The all-new 2022 Hyundai Tucson makes finding its central theme impossible: With its polarizing exterior styling, relaxing cabin, and unexpected driving character, this compact SUV embodies contrasts that somehow blend into a pleasantly cohesive whole. And the takeaway from that whole? If you work for Honda or Toyota, you might want to pay serious attention to the new Tucson.
It’s Less Shocking in Person
We’ll begin with the obvious: the 2022 Tucson‘s exterior styling. With aerodynamic concerns turning most SUVs into look-alike blobs, designers at most automakers use sheetmetal surfacing to manipulate reflections into forming the vehicle’s “lines.” Hyundai has done the opposite with its compact SUV, using sharply creased panels to break its look into disharmonious planes. The styling is a bit jarring in studio-lit photos, but it’s much subtler in person, and we like it as a creative way to make the Tucson stand out from other SUVs.

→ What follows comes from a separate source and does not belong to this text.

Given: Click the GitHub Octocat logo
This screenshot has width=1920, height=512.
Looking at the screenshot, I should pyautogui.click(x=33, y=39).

The new grille is a sign of the times (did Hyundai have mask mandates in mind when approving the design?) and we love the way the integrated daytime running lights and turn signals go black when the Tucson is shut off. This seems to be a sign Hyundai is moving away from the recently introduced front-end look we were just getting used to on the Venue, Kona, Santa Fe, and Palisade. Finally, we cannot figure out why Hyundai felt the need to rip off the Ford Mustang Mach-E‘s taillights.
The New Tucson’s Contrasting Cabin
If you’re expecting the exterior styling to bleed into the cabin, you’re in for a surprise. The Tucson’s interior has a completely different aesthetic, and it’s stellar. The dashboard forms a wide arc around the driver and front passenger, with the instruments and center stack floating on standalone panels. The arc carries into the back seat, interrupted (rather rudely, we might add) by the B-pillar. It’s a lovely design that doesn’t compromise ergonomics.

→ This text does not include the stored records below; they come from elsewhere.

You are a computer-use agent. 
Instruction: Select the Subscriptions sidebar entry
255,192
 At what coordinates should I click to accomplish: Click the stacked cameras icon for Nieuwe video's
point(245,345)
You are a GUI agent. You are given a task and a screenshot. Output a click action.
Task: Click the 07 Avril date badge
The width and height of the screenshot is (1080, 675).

The displays are crisp and bright—bright enough, Hyundai points out, there’s no need to shade the instrument panel for daylight visibility. The movement of the computerized needles is Disney-smooth, and the gauges change with a rather nifty animation when a different drive mode is selected.

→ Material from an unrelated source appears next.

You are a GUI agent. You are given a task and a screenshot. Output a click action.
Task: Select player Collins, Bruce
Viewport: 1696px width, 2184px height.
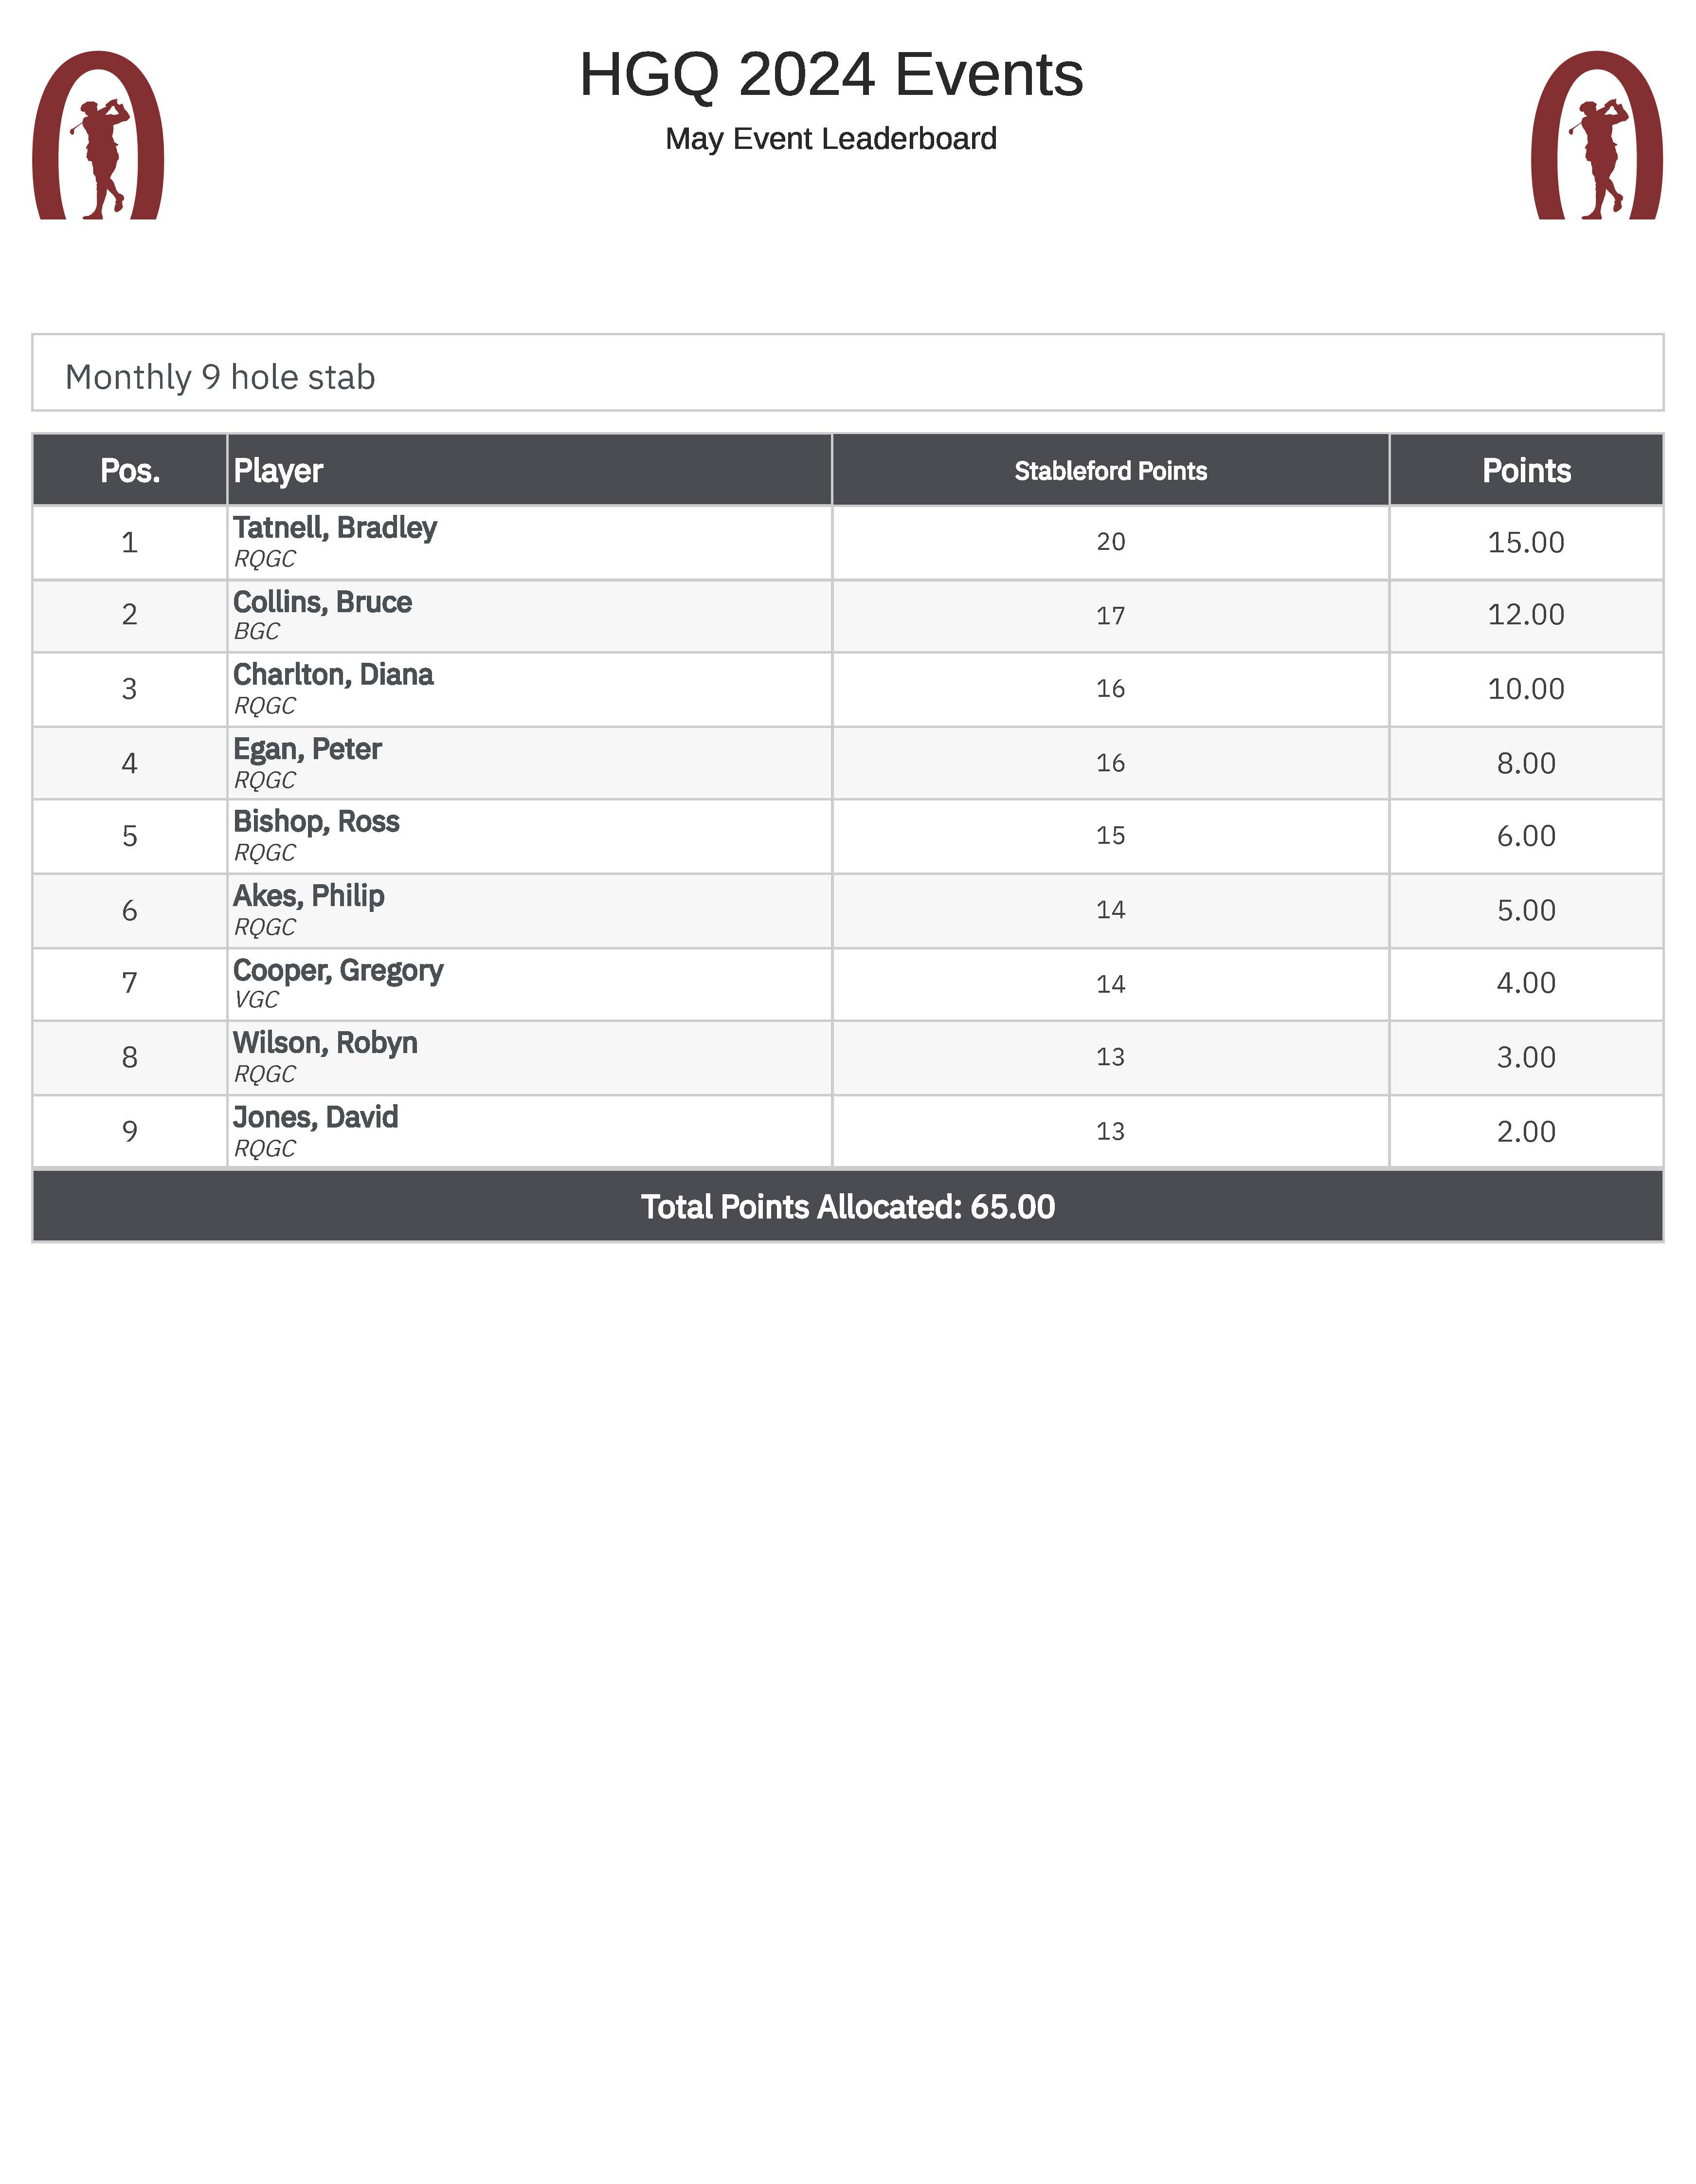(322, 602)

On the center stack, the 2022 Hyundai Tucson employs touch-sensitive panels in place of traditional hard buttons, and the “virtual” buttons are spaced out and marked well enough to be easy to find and press while on the move. Our biggest complaint is the lack of a proper volume knob for the stereo. No doubt Hyundai didn’t want to interrupt the waterfall flow of the center screen, but we would have preferred a more creative solution (like this one, which Hyundai should have ripped off from the Mustang Mach-E). There’s a reason the humble volume knob has endured throughout the hundred-year history of broadcast radio, and its omission is one of the Tucson’s few glaring faults. Honda learned this lesson the hard way last decade; let’s hope it doesn’t take Hyundai as long to solve this problem.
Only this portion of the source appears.